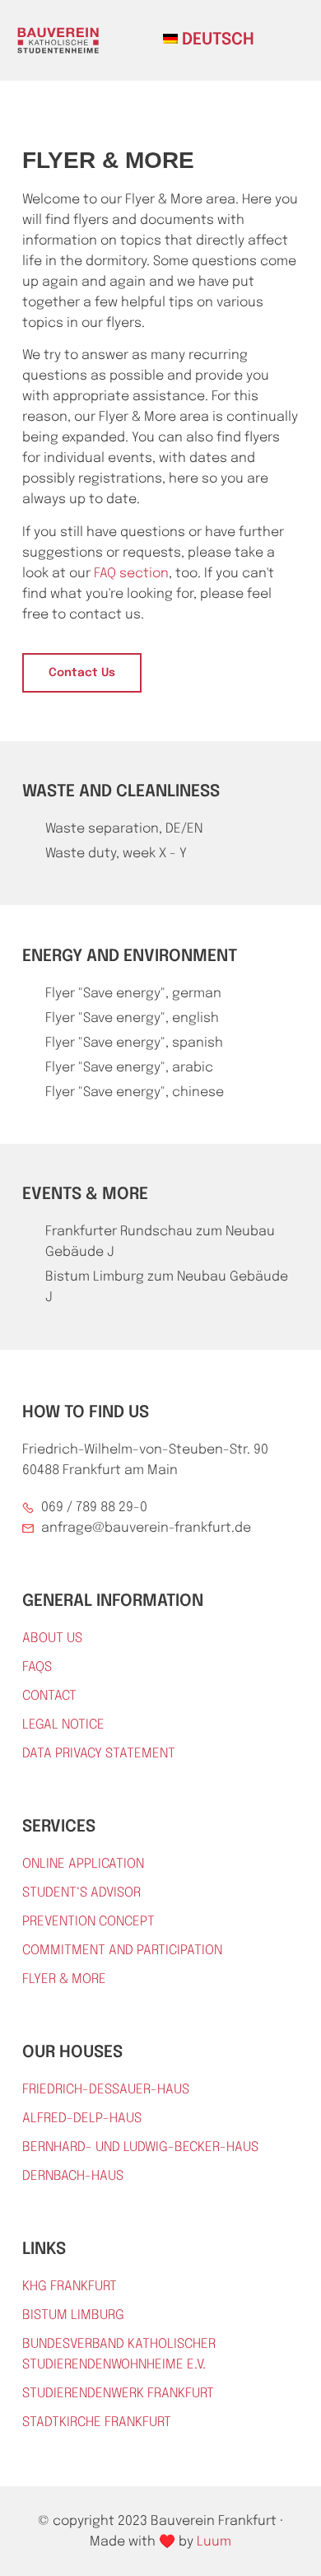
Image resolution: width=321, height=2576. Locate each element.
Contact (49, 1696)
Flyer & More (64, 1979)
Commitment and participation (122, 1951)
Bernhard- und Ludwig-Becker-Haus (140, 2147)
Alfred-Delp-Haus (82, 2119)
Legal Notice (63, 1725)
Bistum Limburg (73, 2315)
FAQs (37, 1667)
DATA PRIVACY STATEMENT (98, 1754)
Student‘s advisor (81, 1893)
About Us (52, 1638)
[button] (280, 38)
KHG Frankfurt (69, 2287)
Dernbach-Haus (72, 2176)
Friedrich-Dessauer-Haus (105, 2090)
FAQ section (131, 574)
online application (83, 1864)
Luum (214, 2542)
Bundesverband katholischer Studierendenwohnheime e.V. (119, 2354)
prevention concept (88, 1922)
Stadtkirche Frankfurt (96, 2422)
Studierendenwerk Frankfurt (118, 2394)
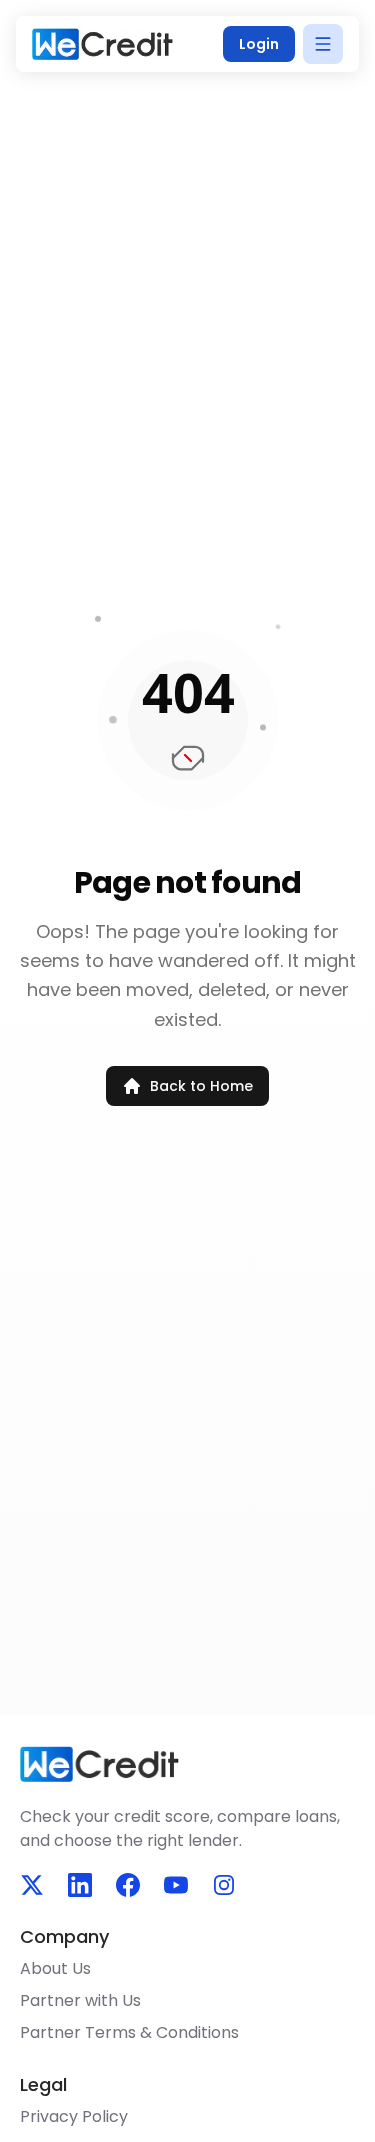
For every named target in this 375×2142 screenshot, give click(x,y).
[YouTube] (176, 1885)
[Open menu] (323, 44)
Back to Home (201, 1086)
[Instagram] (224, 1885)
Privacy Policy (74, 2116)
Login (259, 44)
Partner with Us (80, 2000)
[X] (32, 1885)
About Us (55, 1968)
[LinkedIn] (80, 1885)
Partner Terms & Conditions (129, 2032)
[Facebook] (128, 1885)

==================================================

What you give back must be exactly the lines of the listing above from the line containing "online application (83, 1864)" through its last line, inclusive, without pictures, please.

- _Result of this task_:
online application (83, 1864)
Luum (214, 2542)
Bundesverband katholischer Studierendenwohnheime e.V. (119, 2354)
prevention concept (88, 1922)
Stadtkirche Frankfurt (96, 2422)
Studierendenwerk Frankfurt (118, 2394)
For every named target in this 375×2142 screenshot, give click(x,y).
[YouTube] (176, 1885)
[Open menu] (323, 44)
Back to Home (201, 1086)
[Instagram] (224, 1885)
Privacy Policy (74, 2116)
Login (259, 44)
Partner with Us (80, 2000)
[X] (32, 1885)
About Us (55, 1968)
[LinkedIn] (80, 1885)
Partner Terms & Conditions (129, 2032)
[Facebook] (128, 1885)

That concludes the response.